Top of Material to process

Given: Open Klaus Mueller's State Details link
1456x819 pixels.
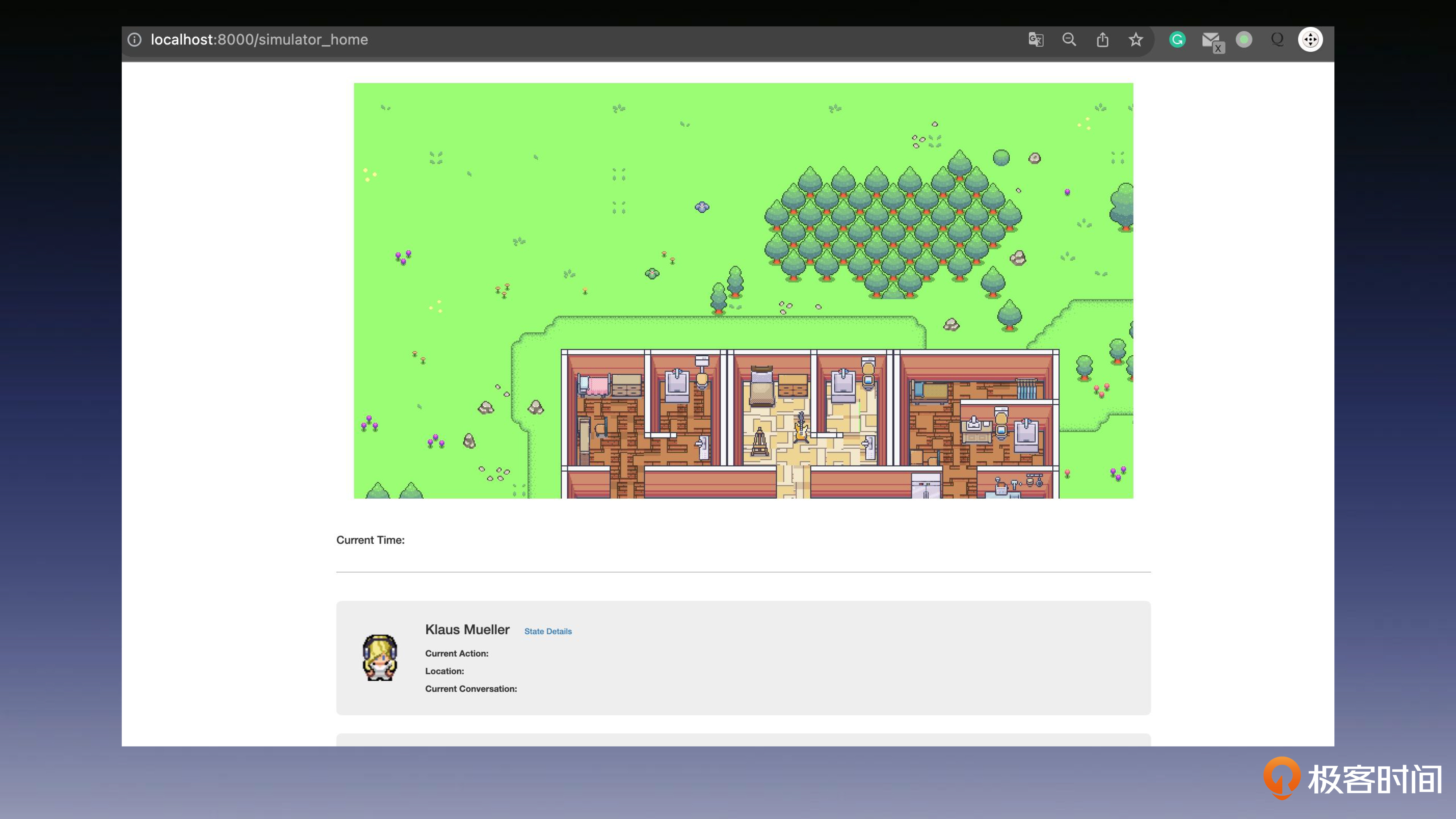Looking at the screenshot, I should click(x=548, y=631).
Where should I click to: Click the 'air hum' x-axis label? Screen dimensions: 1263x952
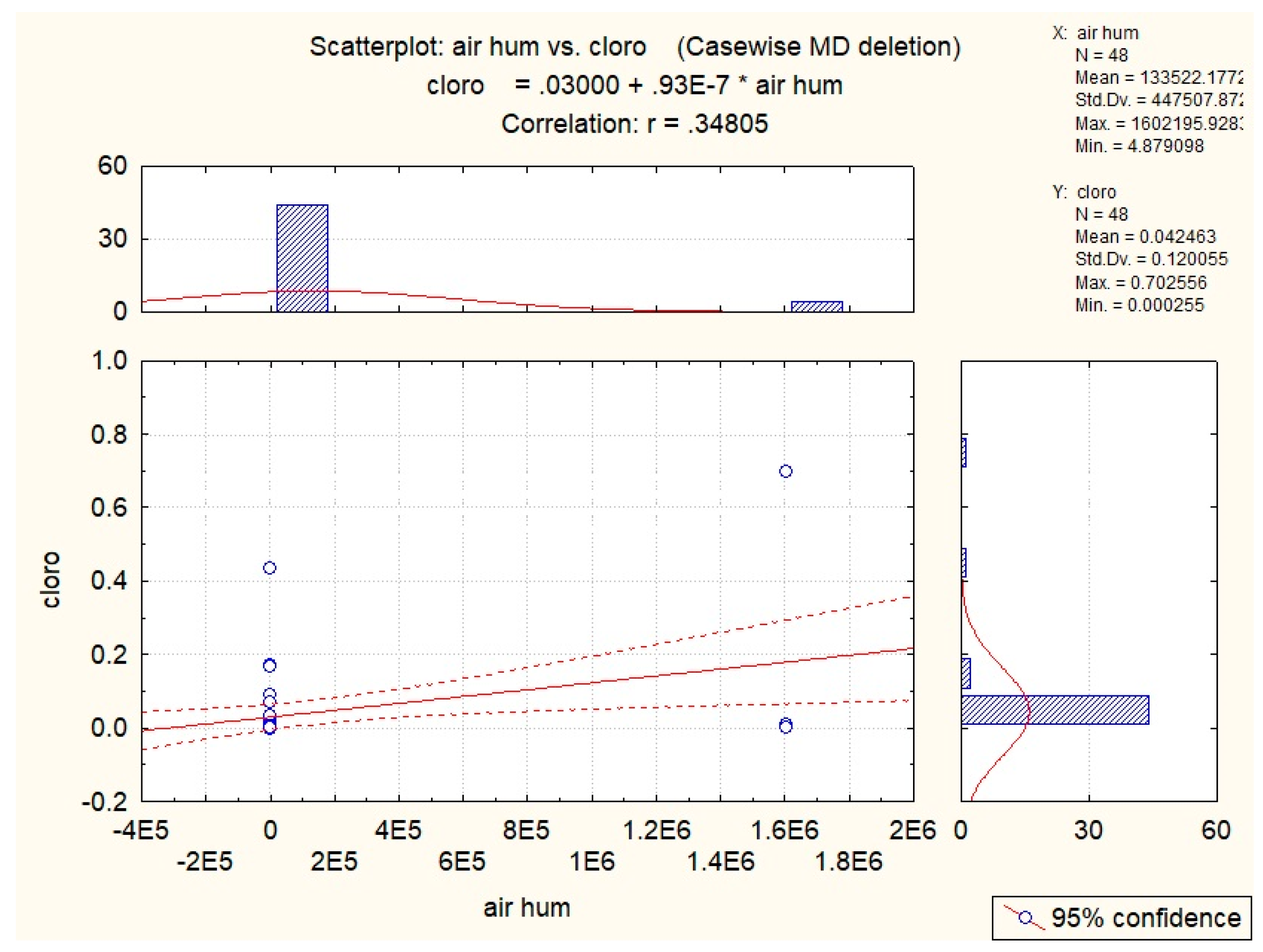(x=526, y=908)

Bottom of Material to process

Work to be completed: Repeat each entry exactly as it appears; skip any picture.

Answer space:
Given: Open Klaus Mueller's State Details link
1456x819 pixels.
Looking at the screenshot, I should click(x=548, y=631).
Where should I click to: Click the 'air hum' x-axis label? Screen dimensions: 1263x952
(x=526, y=908)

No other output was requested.